Materials and methods: This study included 56 patients who had undergone sparse TOF MRA for intracranial artery evaluation on a 3T MR scanner. Conventional TOF MRA scans were also acquired from 29 patients with matched acquisition times and another 27 patients with matched scanning parameters. The image quality was scored using a five-point scale based on the delineation of arterial vessel segments, artifacts, overall vessel visualization, and overall image quality by two radiologists independently, and the data were analyzed using the non-parametric Wilcoxon signed-rank test. Contrast ratios (CRs) of vessels were compared using the paired t test. Interobserver agreement was calculated using the kappa test.

Results: Compared with conventional TOF at the same spatial resolution, sparse TOF with an acceleration factor of 3.5 could reduce acquisition time by 40% and showed comparable image quality. In addition, when compared with conventional TOF with the same acquisition time, sparse TOF with an acceleration factor of 5 could also achieve higher spatial resolution, better delineation of vessel segments, fewer artifacts, higher image quality, and a higher CR (p < 0.05). Good-to-excellent interobserver agreement (κ: 0.65-1.00) was obtained between the two radiologists.

Conclusion: Compared with conventional TOF, sparse TOF can achieve equivalent image quality in a reduced duration.

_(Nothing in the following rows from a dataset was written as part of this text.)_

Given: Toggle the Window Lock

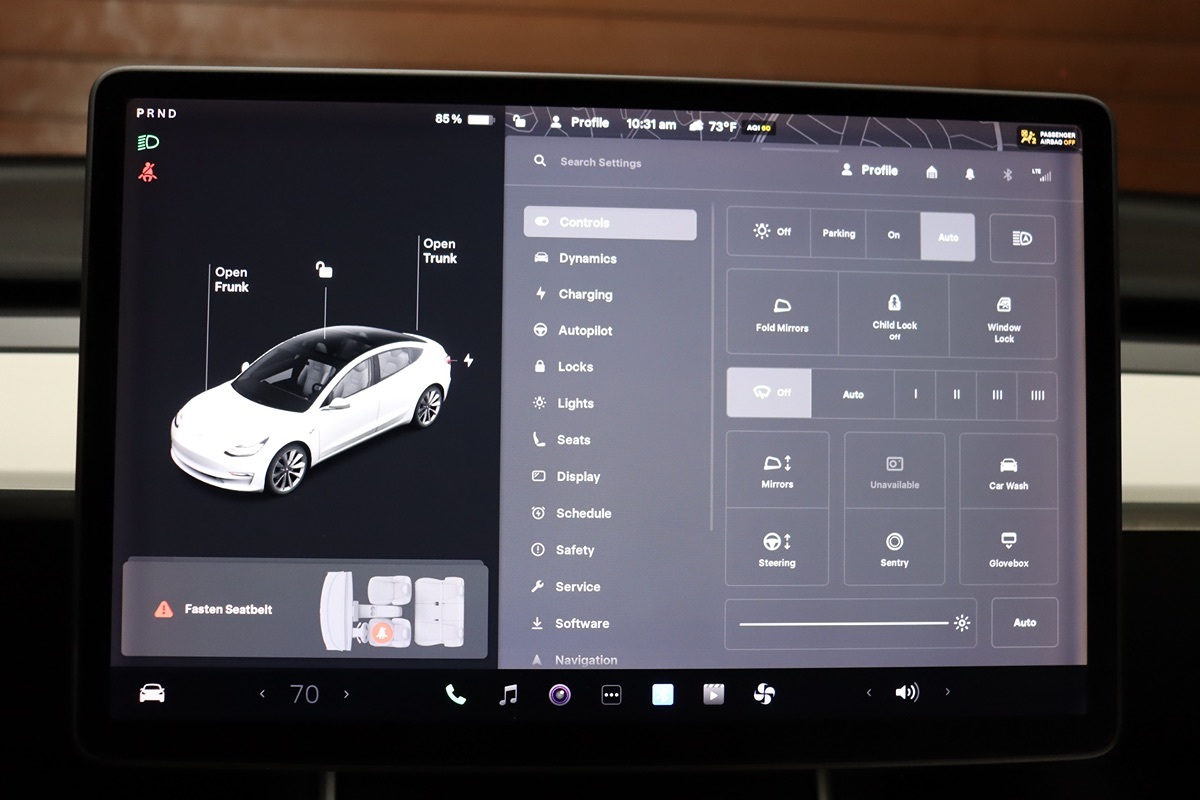Looking at the screenshot, I should coord(1003,313).
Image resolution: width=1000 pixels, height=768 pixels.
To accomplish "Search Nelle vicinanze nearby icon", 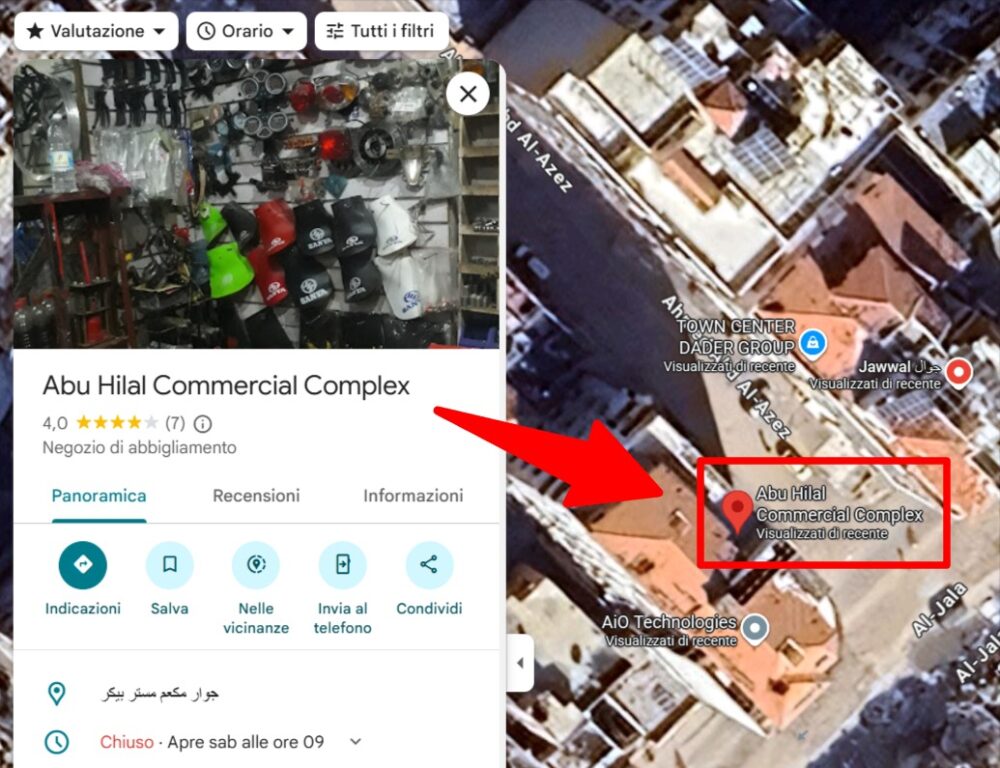I will [x=256, y=565].
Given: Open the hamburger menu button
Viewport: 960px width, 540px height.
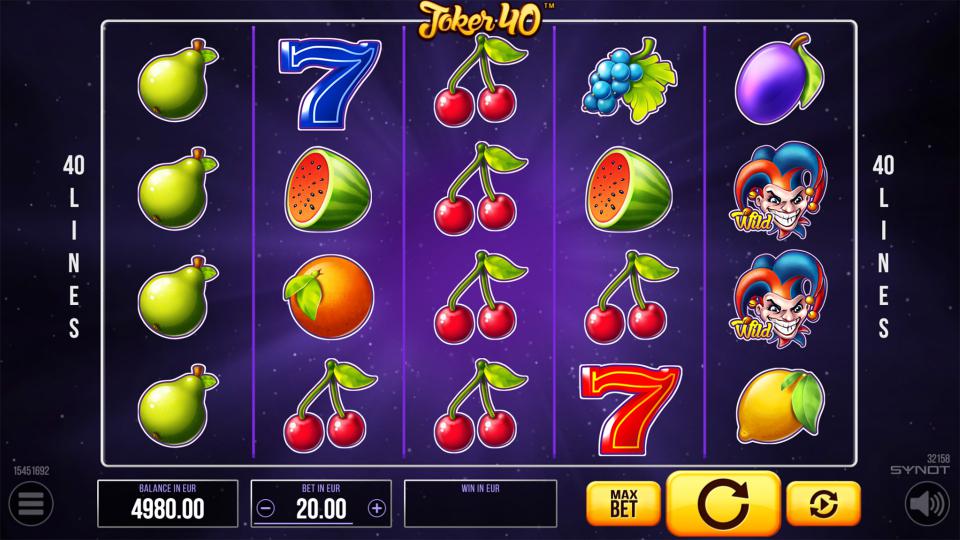Looking at the screenshot, I should (x=31, y=504).
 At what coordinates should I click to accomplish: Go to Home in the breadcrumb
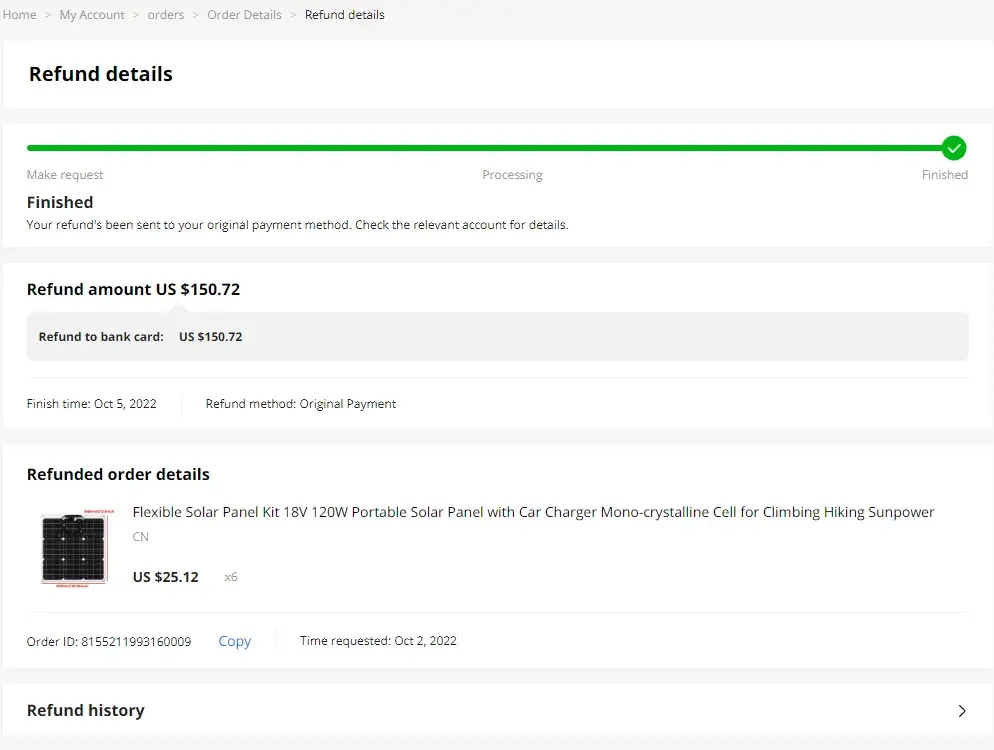tap(20, 15)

Furthermore, using the same acquisition time, sparse TOF could improve the delineation of vessels and decrease image artifacts.

Keywords: Intracranial vessels; Iterative reconstruction; Magnetic resonance angiography (MRA); Sparse; Time-of-Flight (TOF).

Fig. 1. Axial MIP images from conventional TOF (A) and sparse TOF (B) using same spatial resolution in 60-year-old man.

Display of lesion in left MCA is poorer on conventional TOF (A) because of motion artifacts (arrow). MCA = middle cerebral artery, MIP = maximum intensity projection, sparse TOF = TOF with sparse undersampling and iterative reconstruction, TOF = time-of-flight

Fig. 2. Statistical analysis of CRs between conventional TOF and sparse TOF on original and MIP images.

A, B. CR shows no difference on original images but shows slight increase on MIP images for scanning-resolution-matched sparse TOF compared with that of conventional TOF (0.64 ± 0.05 vs. 0.61 ± 0.05, ^**p < 0.001). C, D. CR increased from 0.58 ± 0.06 to 0.60 ± 0.06 on original images (^*p < 0.05) and from 0.59 ± 0.04 to 0.64 ± 0.04 on MIP images (^**p < 0.001) on scanning-time-matched sparse TOF compared with conventional TOF. CR = contrast ratio, orig = original images

Fig. 3. Axial MIP images from conventional TOF (A, C) and sparse TOF (B, D) using same scanning time in two patients.

A and B are from 46-year-old woman and C and D are from 70-year-old man with left MCA stenosis. Delineation of fine vessels is better with sparse TOF than conventional TOF (arrowheads). Moreover, display of vessel stenosis is clearer with sparse TOF than with conventional TOF (arrows).